One thing both the threat actor and previous analyses missed is that the injection of ChromElevator into the target service host process is currently broken and will silently fail. Because we feel no need to help the actor fix their mistake, we will not describe why this is the case. However, it may be that the threat actor has already noticed the missing functionality around February 22, when the ClickFix injection scripts described before suddenly seem to have been temporarily disabled — the infected websites still load the injector script from either the 3rd-party JavaScript host server or their own admin-ajax.php, but the response is empty.

Because VodkaStealer does not perform any string encryption in its payloads, the C2 IP address can be extracted directly from the unpacked sample. Besides C2 information, we’re unaware of any additional configuration shipped with the stealer, but this may be simply because the malware is still in early stages of development.

Mitigation guidance

It remains unclear by what means the attackers are compromising the targeted WordPress websites. The most likely scenarios include either a WordPress plugin or theme vulnerability being exploited, previously stolen credentials being misused, or potentially even publicly accessible wp-admin interfaces — which have been observed on most of the compromised websites — being accessed through a brute-force password spraying attack. Keeping these scenarios in mind, we urge WordPress site administrators to:

  • Regularly review all software components for outdated versions and perform vulnerability scans to identify and mitigate weaknesses,

  • Use long and unpredictable passwords for administrative access, possibly using a password manager for audited security and convenience,

  • Set up a second authentication factor for administrative access,

  • Avoid running untrusted code on devices that store credentials (e.g. saved logins in a browser) usable to administer the website.
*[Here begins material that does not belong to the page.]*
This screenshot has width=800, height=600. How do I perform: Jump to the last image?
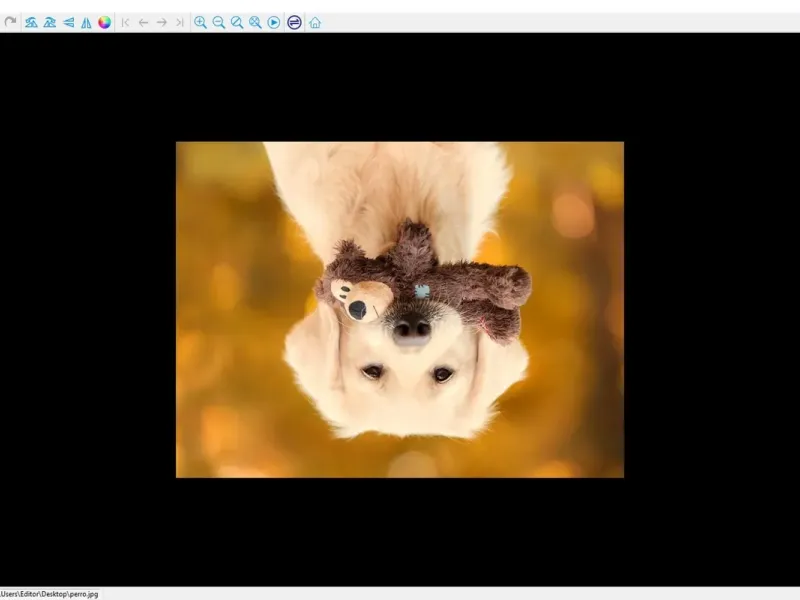(179, 22)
The best defense for individuals browsing the web is to stay cautious, maintain a zero-trust mindset, use reputable security software, and keep themselves up to date with the latest phishing and ClickFix tactics used by malicious actors. An important takeaway from this report should be that even trusted websites can be compromised and weaponised against unsuspecting visitors.

An additional precaution that can be effective on Windows systems is disabling the Run dialog shortcut (Windows Key+R); however, this will not prevent malicious commands from being pasted into a terminal or a Windows Explorer location bar (cf. FileFix attack).

To help defenders mitigate this threat in their organization, we provide an extensive list of IoCs and a set of detection rules further below.

Conclusion

Social engineering remains one of the most effective initial access tactics used by threat actors. The ClickFix campaign described in this blog illustrates just how easily unsuspecting users can be tricked into having their credentials stolen and exfiltrated to an attacker during perfectly ordinary web browsing. Without the victim even noticing that a compromise took place, their credentials can subsequently be misused for impersonation, further access to company resources, financial theft, or even to spread the social engineering lures to an even wider audience.

The large-scale execution of the compromise across completely unrelated WordPress instances suggests a high level of automation by the threat actor and is likely part of an organized long-term criminal effort. Despite this, the technical and operational sophistication of the campaign is limited and we provide a comprehensive technical breakdown of the infection chain, as well as a set of detection rules to defend against this threat in depth.

Want to learn more? Watch the webinar here.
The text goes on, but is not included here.